Dans son rapport, S&P a réalisé une estimation sur une période de trois ans (2015-2017) des bénéfices que tireraient les économies d’une hausse de 1 % du PIB des dépenses dans le secteur public, la première année.

Les résultats de cette étude ont montré qu’au niveau mondial, l’effet multiplicateur était plus visible dans les pays en développement que dans les pays développés, à l’exception du Royaume-Uni.

Les chiffres de l’agence de notation ont montré que pour chaque 1,4 euro dépensé dans le secteur public au sein de la zone euro, comme prévu par le plan Juncker, 1,4 euro supplémentaire sera ajouté au PIB sur une période de trois ans.

Cet effet multiplicateur variable

Le Royaume-Uni pourrait multiplier le montant de ses dépenses par 2,5 sur la même période, soit deux fois plus que l’Allemagne (1,2) ou que la France (1,3) et l’Italie (1,4).

L’Espagne, quant à elle, pourrait obtenir un coefficient multiplicateur de 2. Les chiffres des pays de la zone euro les plus touchés par la crise, comme le Portugal ou la Grèce, n’ont pas été publiés.

Le 23 février, le président de la Banque européenne d’investissement (BEI), Werner Hoyer, a déclaré que la BEI débloquerait 180 milliards d’euros bien avant la mise en place du plan Juncker.

« Nous atteindrons notre objectif de 180 milliards d’euros d’investissements supplémentaires à travers l’Europe en mars 2015, soit neuf mois plut tôt que prévu », a déclaré Werner Hoyer à des journalistes à Bruxelles.

>>  Lire : Philippe de Fontaine Vive : « La BEI est prête à débloquer des fonds avant que le plan Juncker soit effectif »

En 2012, les États membres de l’UE s’étaient mis d’accord pour augmenter le capital libéré de la BEI de 10 milliards d’euros, et ce, dans le but d’augmenter de 40 % la capacité de prêt de la Banque entre 2012 et 2013 et de maintenir ce niveau jusqu’à 2015.

Reste à savoir si la BEI en sera capable. Il s’agit en tout cas d’un test crucial pour évaluer son rôle central dans le plan Juncker.

Werner Hoyer défend l’activité de la BEI en Grèce

Au cœur de cette initiative se trouve le Fonds européen pour les investissements stratégiques (FEIS), qui sera établi au sein de la BEI. Sa mission est de soutenir et de proposer des projets viables qui offrent des bénéfices économiques durables et importants, tout en prenant davantage de risque quand l’occasion s’y prête.

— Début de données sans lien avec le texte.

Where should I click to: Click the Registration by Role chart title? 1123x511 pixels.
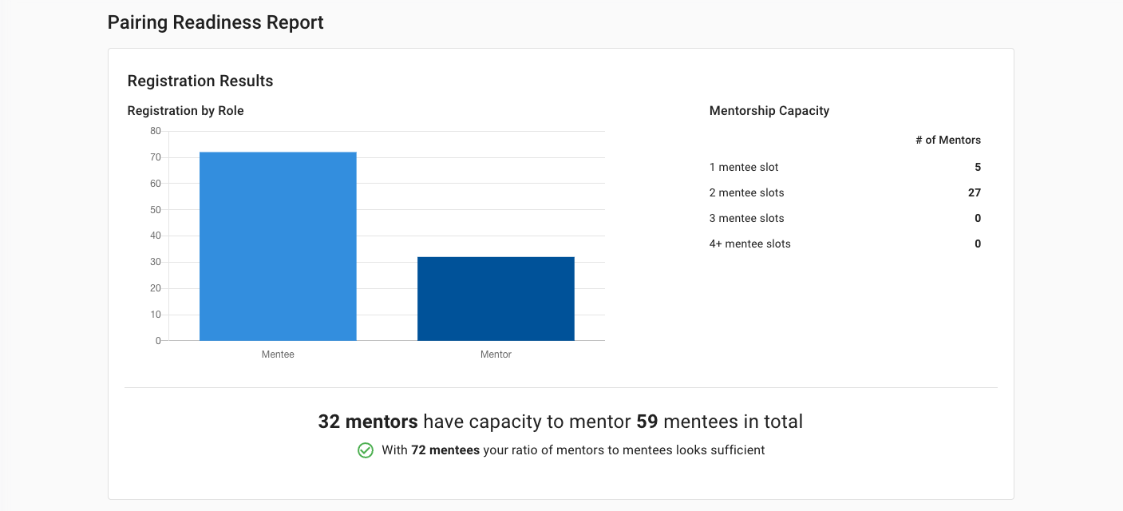185,111
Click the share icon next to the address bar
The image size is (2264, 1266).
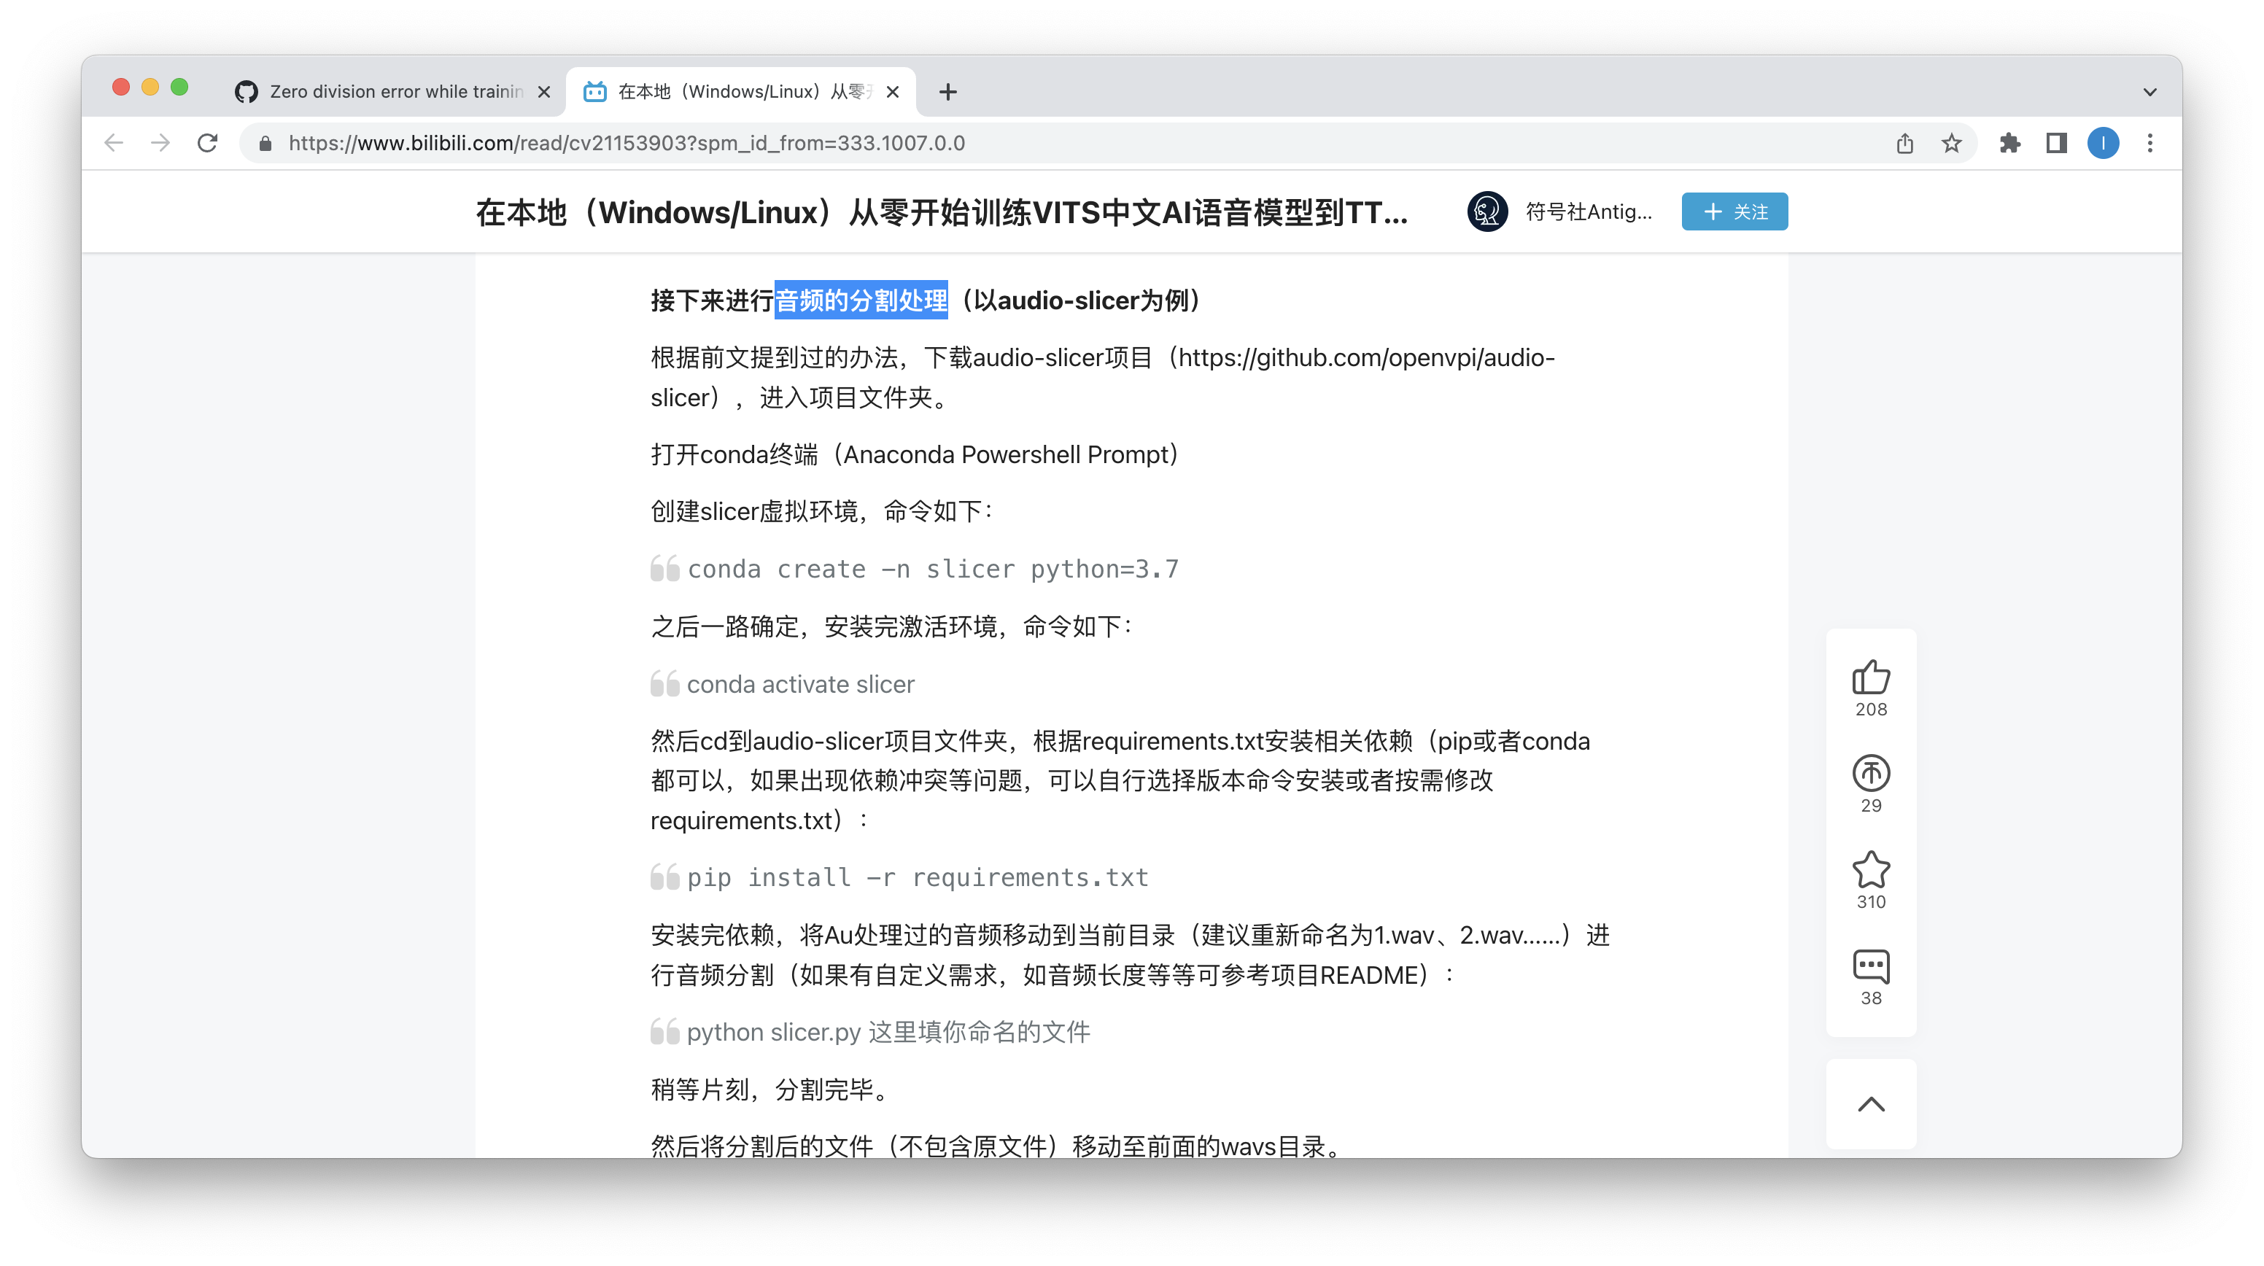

« Grâce à ce nouveau fonds, la Banque de l’UE pourra faire usage de son savoir-faire et de son expérience pour encourager davantage d’investisseurs, raviver la confiance et améliorer la compétitivité de l’économie européenne, », a déclaré Werner Hoyer.

Interrogé sur la négligence de la BEI vis-à-vis de la Grèce, Werner Hoyer a répliqué que la banque a « toujours énormément prêté » à ce pays grevé de dettes.

« Aujourd’hui, la Grèce doit encore rembourser plus de 16,9 milliards d’euros de prêts, soit l’équivalent de 9,4 % de son PIB. La BEI s’est toujours et restera engagée dans le financement de projets en Grèce », a déclaré le président de la BEI. 

>> Lire notre édition spéciale : le plan Juncker et les régions

>> Lire : Un groupe d’experts européens demande un plan Juncker plus social

Le plan Juncker, révélé fin 2014, veut mettre en place un nouveau Fonds européen pour les investissements stratégiques à partir de 5 milliards d'euros de la Banque européenne d'investissement (BEI) et d'une garantie d'une contribution 8 milliards d'euros de fonds européens existants, contribution susceptible d'être élargie jusqu'à 16 milliards.

La garantie de 8 milliards d'euros sera injectée sur trois ans et proviendra du mécanisme pour l'interconnexion en Europe (3,3 milliards), du programme de recherche Horizon 2020 (2,7 milliards) et d'une « marge budgétaire », c'est-à-dire des fonds non utilisés (2 milliards).

Le Fonds pour les investissements stratégiques, de 21 milliards d'euros au départ, devrait générer quelque 240 milliards en investissements à long terme et 75 milliards pour les PME et les sociétés de moyenne capitalisation sur deux ans, entre 2015 et 2017.

Un système complexe permettra à l'investissement initial d'avoir des retombées quinze fois plus importantes que la mise de départ, selon l'exécutif européen. 

  • D'ici mi-2015: Le nouveau fond européen pour les investissements stratégiques devrait être opérationnel.
  • D'ici mi-2016 : La Commission évaluera les avancées découlant du Plan Juncker, y compris au niveau des gouvernements nationaux.